URLRewrite is one of the greatest things since bread was first sliced. To get one in your Maven 2 project, you will need to in the very least take the following steps (complete details are available in the URLRewrite manual, of course):
Add this dependency to your pom.xml:
<dependency> <groupId>org.tuckey</groupId> <artifactId>urlrewritefilter</artifactId> <version>3.2.0</version> <scope>runtime</scope> </dependency>
Add a filter definition to web.xml
<filter> <filter-name>UrlRewriteFilter</filter-name> <filter-class>org.tuckey.web.filters.urlrewrite.UrlRewriteFilter</filter-class> </filter>
A then a filter mapping to web.xml:
<filter-mapping> <filter-name>UrlRewriteFilter</filter-name> <url-pattern>/*</url-pattern> </filter-mapping>
Finally, create a file named urlrewrite.xml and place it in the WEB-INF directory (this can be customized, if desired).

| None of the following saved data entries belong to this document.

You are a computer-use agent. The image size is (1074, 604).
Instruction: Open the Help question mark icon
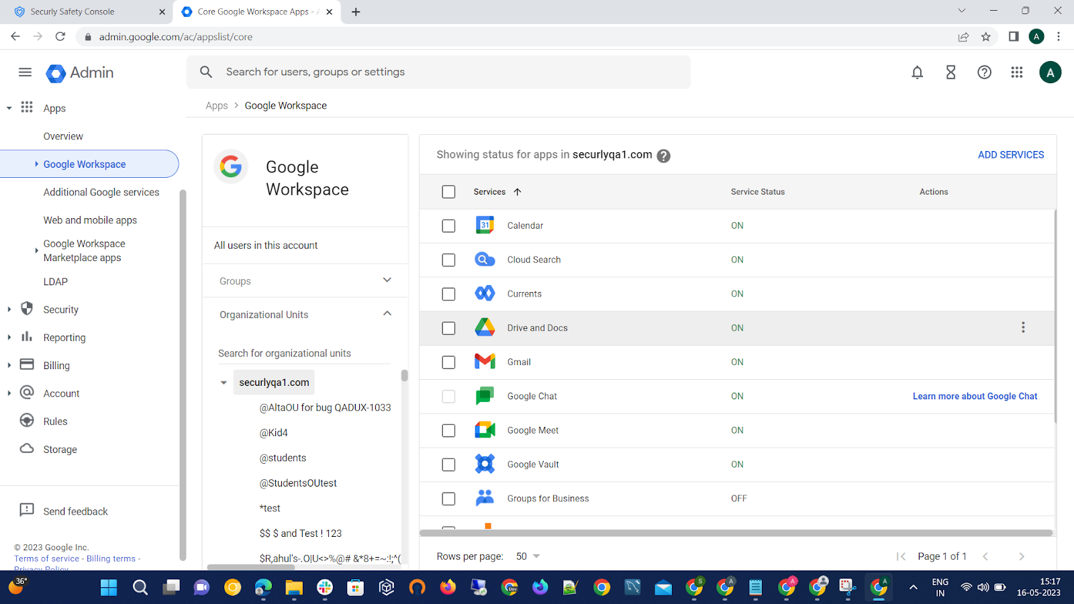click(x=984, y=72)
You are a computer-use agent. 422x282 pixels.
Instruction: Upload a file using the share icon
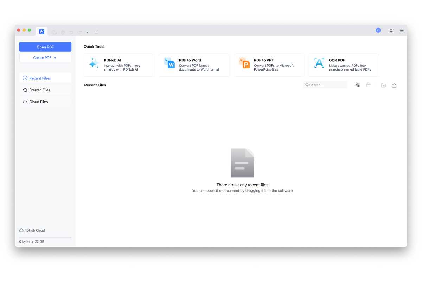pos(394,85)
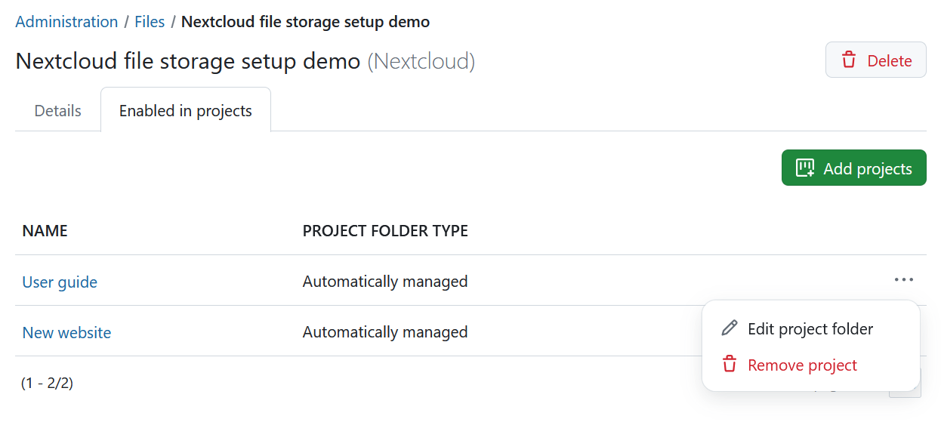
Task: Click the Add projects board icon
Action: coord(805,168)
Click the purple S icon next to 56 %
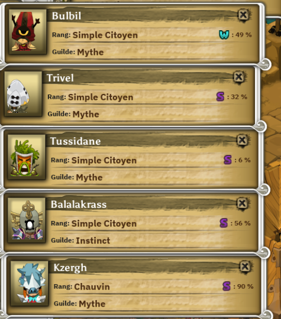Viewport: 281px width, 319px height. [224, 223]
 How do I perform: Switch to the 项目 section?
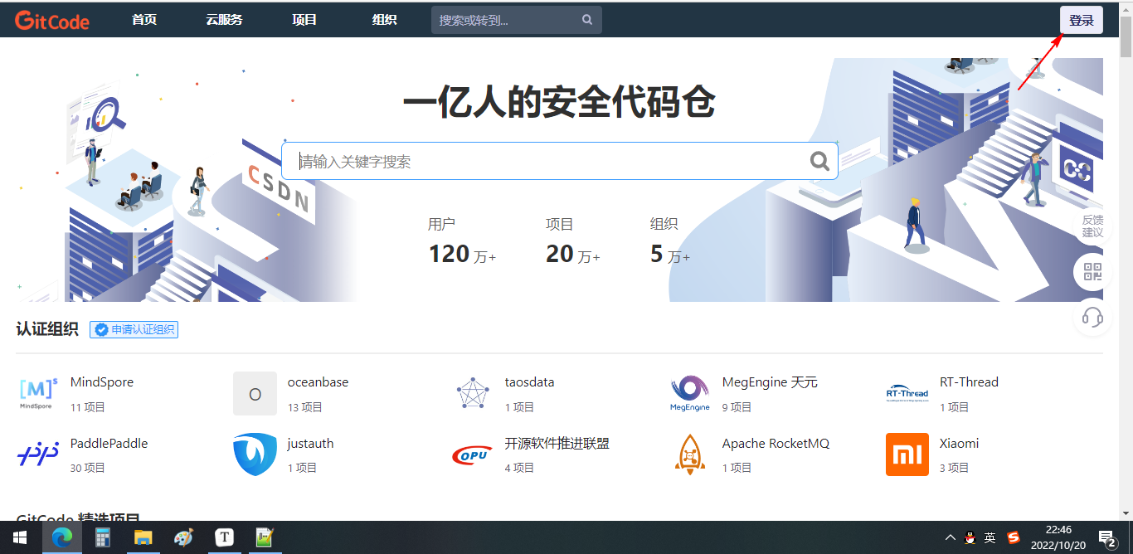click(x=304, y=19)
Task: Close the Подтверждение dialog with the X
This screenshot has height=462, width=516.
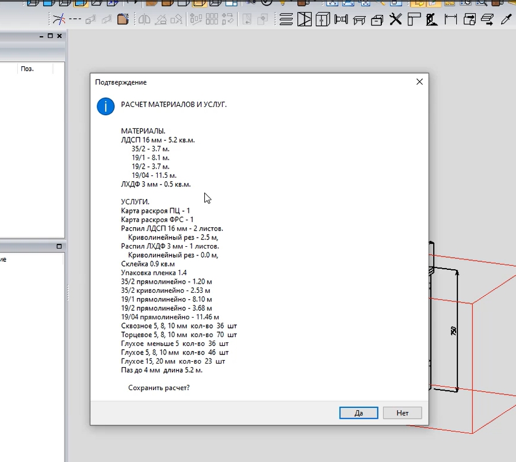Action: click(x=419, y=82)
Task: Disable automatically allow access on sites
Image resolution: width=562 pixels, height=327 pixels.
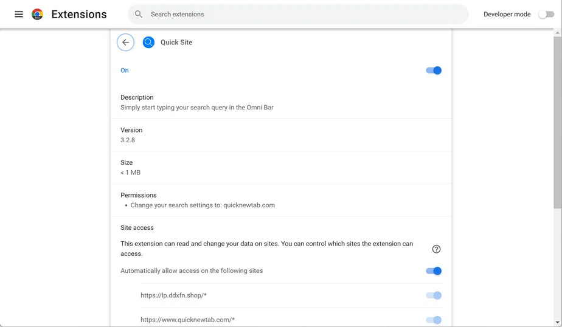Action: (x=434, y=271)
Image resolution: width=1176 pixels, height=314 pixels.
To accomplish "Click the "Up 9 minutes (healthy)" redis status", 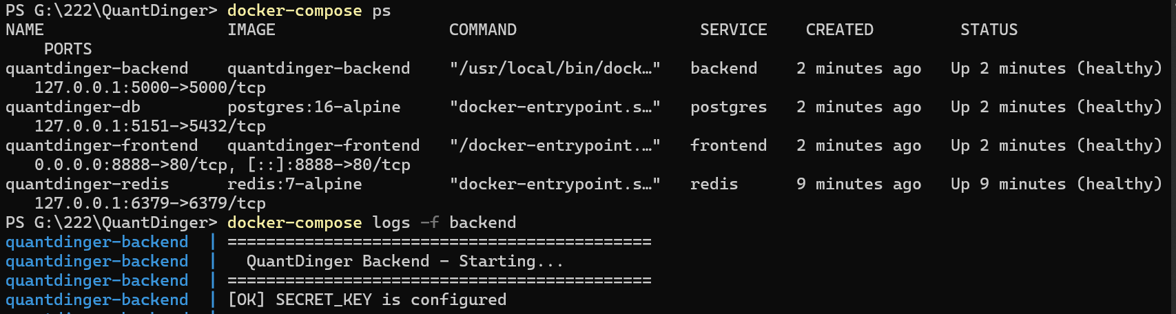I will 1061,185.
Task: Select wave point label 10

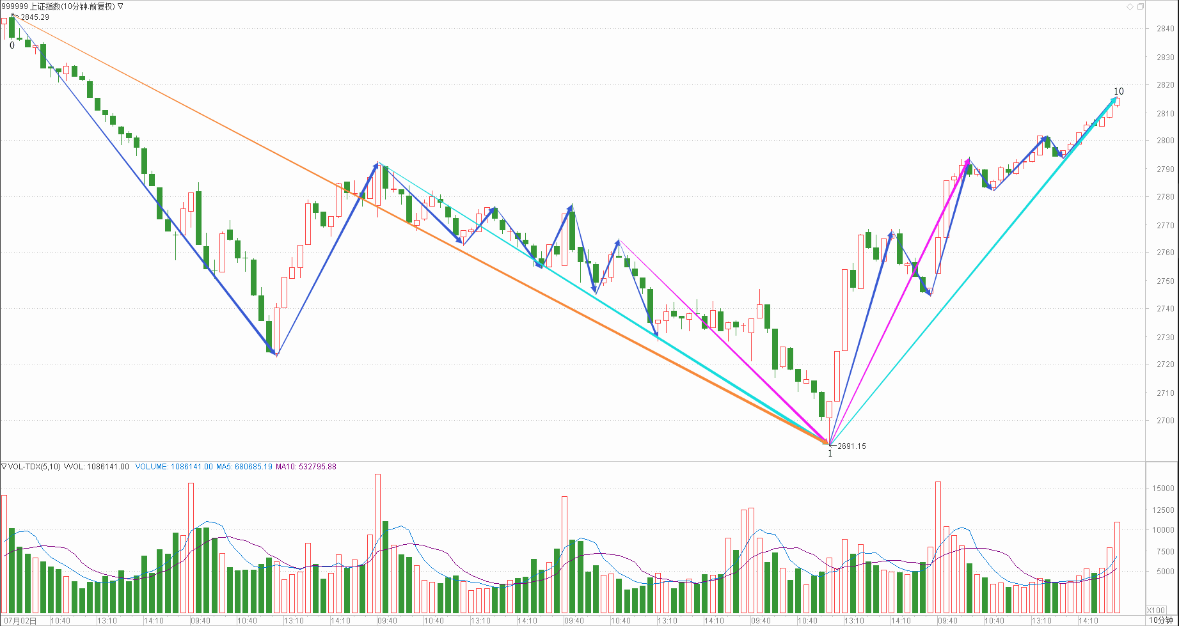Action: (x=1118, y=91)
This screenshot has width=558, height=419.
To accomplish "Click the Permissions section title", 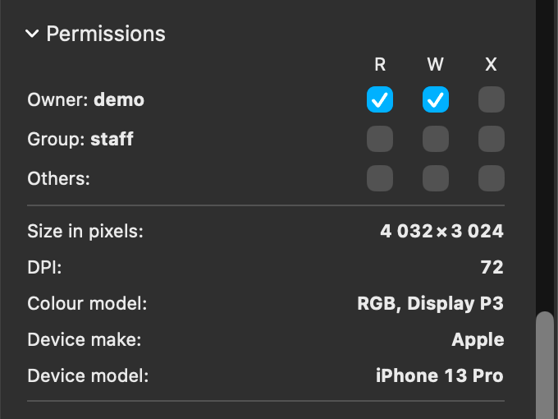I will (x=106, y=34).
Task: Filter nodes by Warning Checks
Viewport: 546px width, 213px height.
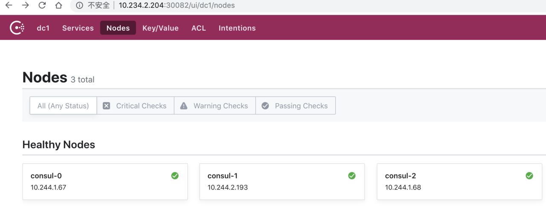Action: (x=215, y=106)
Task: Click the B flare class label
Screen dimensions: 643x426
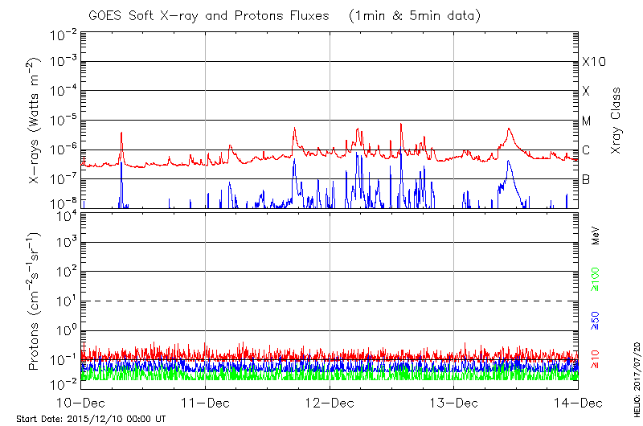Action: pos(586,179)
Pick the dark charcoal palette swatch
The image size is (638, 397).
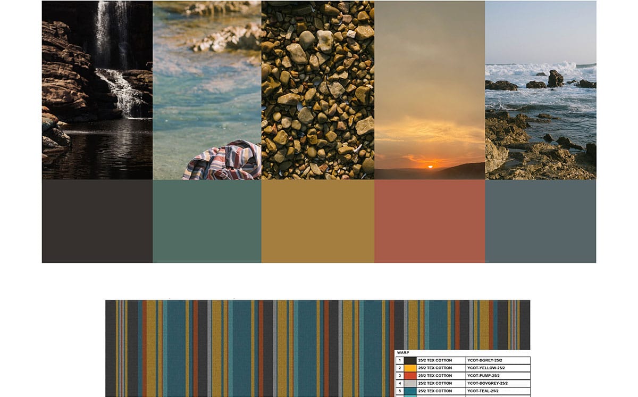(97, 221)
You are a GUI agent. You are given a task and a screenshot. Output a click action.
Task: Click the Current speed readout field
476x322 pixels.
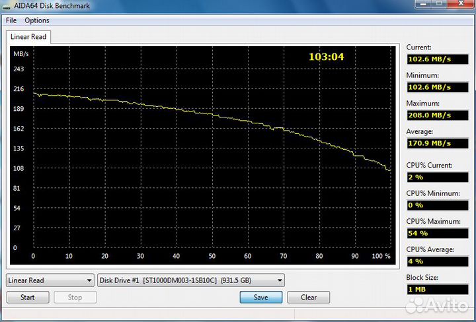click(438, 59)
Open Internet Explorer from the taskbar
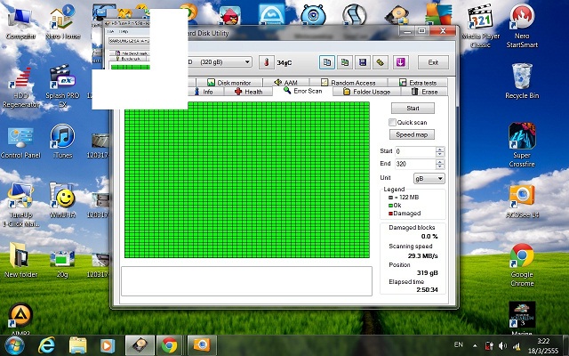The height and width of the screenshot is (356, 569). tap(46, 344)
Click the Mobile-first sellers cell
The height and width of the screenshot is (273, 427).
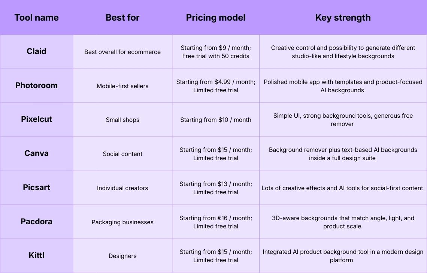click(122, 86)
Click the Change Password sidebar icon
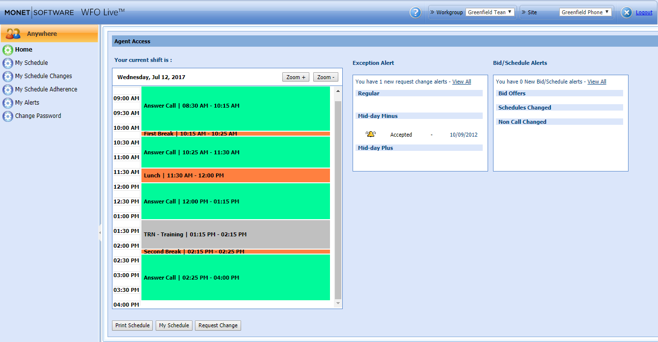This screenshot has height=342, width=658. tap(8, 116)
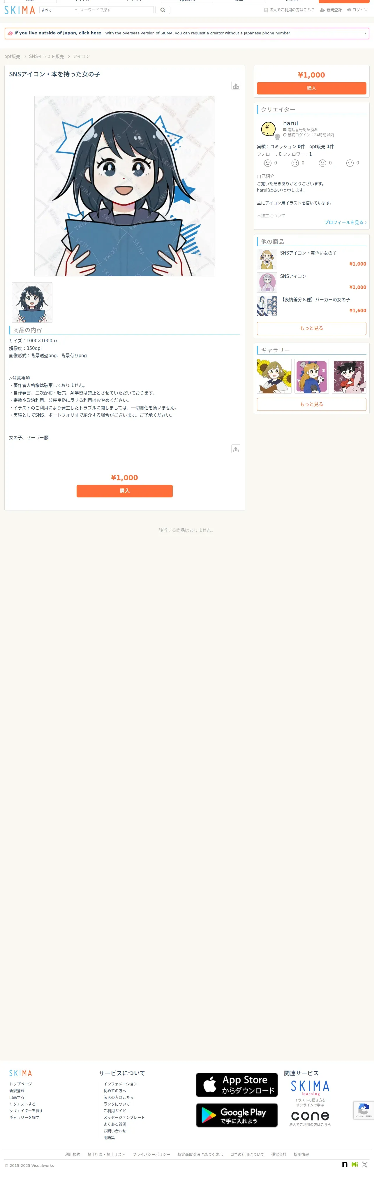Click the keyword search input field
This screenshot has width=374, height=1189.
(x=116, y=10)
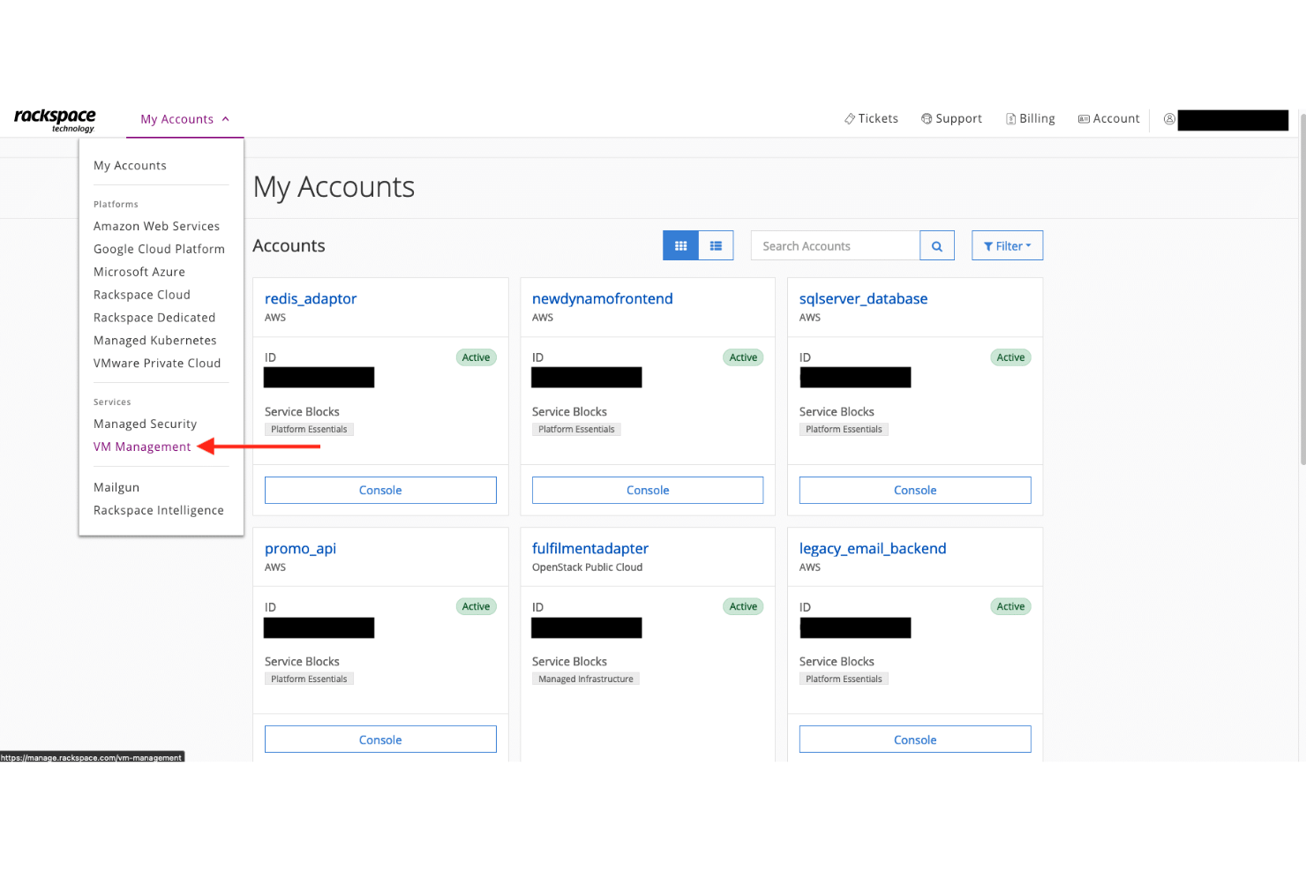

<?xml version="1.0" encoding="UTF-8"?> <!DOCTYPE urlrewrite PUBLIC "-//tuckey.org//DTD UrlRewrite 3.0//EN" "http://tuckey.org/res/dtds/urlrewrite3.0.dtd"> <urlrewrite default-match-type="wildcard"> ... RULES WILL GO IN HERE ... </urlrewrite>
That's all of the plumbing that's necessary. If URLRewrite filter is set up correctly, then you should be able to see a URLRewrite status page on localhost:{YOUR_PORT}/rewrite-status . This page will be extremely useful as you develop rules (if you have an error in your urlrewrite.xml file, then the status page will tell you what it is).
SSL Redirection with Amazon's Elastic Load Balancer (ELB) and URLRewrite
Now comes the fun part. URLRewrite is set up and working and your application is deployed in EC2 and you have an ELB configured to listen for both HTTP and HTTPS traffic (on ports 80 and 443, respectively). ELB handles all of the HTTPS certificate shenanigans for you.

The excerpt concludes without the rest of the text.